## Your goal
Pick out each row below that contains the string "image" and copy it in full. The match is case-sensitive.

## Material for this task

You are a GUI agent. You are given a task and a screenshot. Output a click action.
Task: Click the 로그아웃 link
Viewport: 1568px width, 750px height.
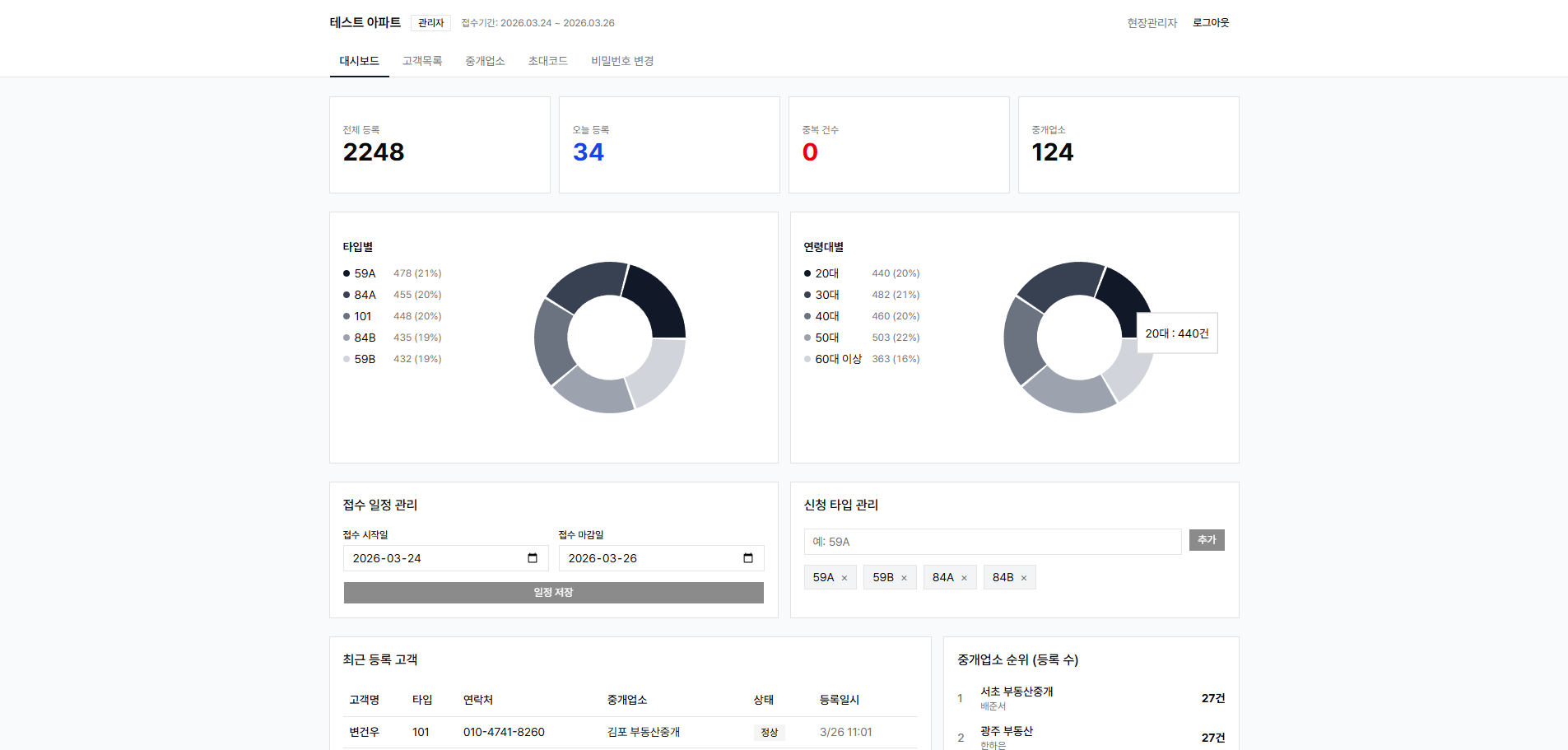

==

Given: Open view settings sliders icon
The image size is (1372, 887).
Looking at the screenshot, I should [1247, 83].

--

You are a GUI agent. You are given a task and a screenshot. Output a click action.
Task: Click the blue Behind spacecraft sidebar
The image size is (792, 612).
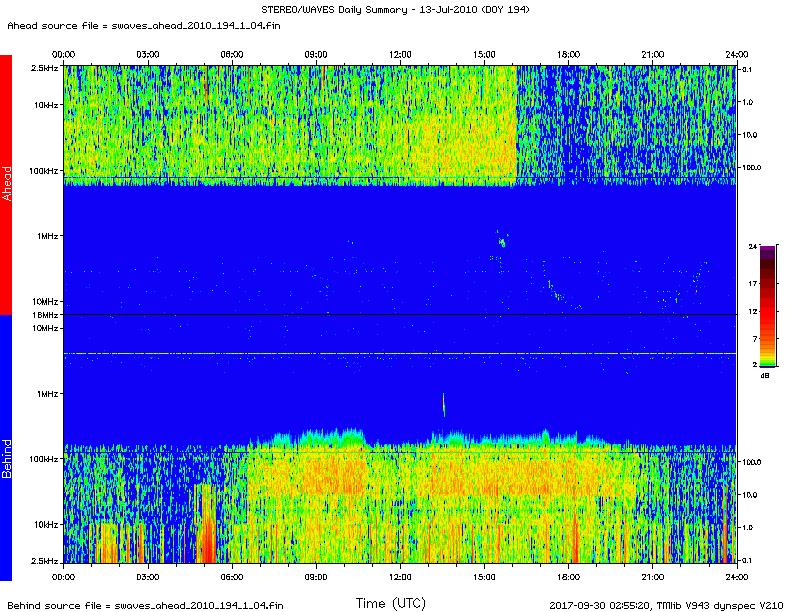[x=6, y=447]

## Exercise answer
The image size is (1372, 887).
The image size is (792, 612).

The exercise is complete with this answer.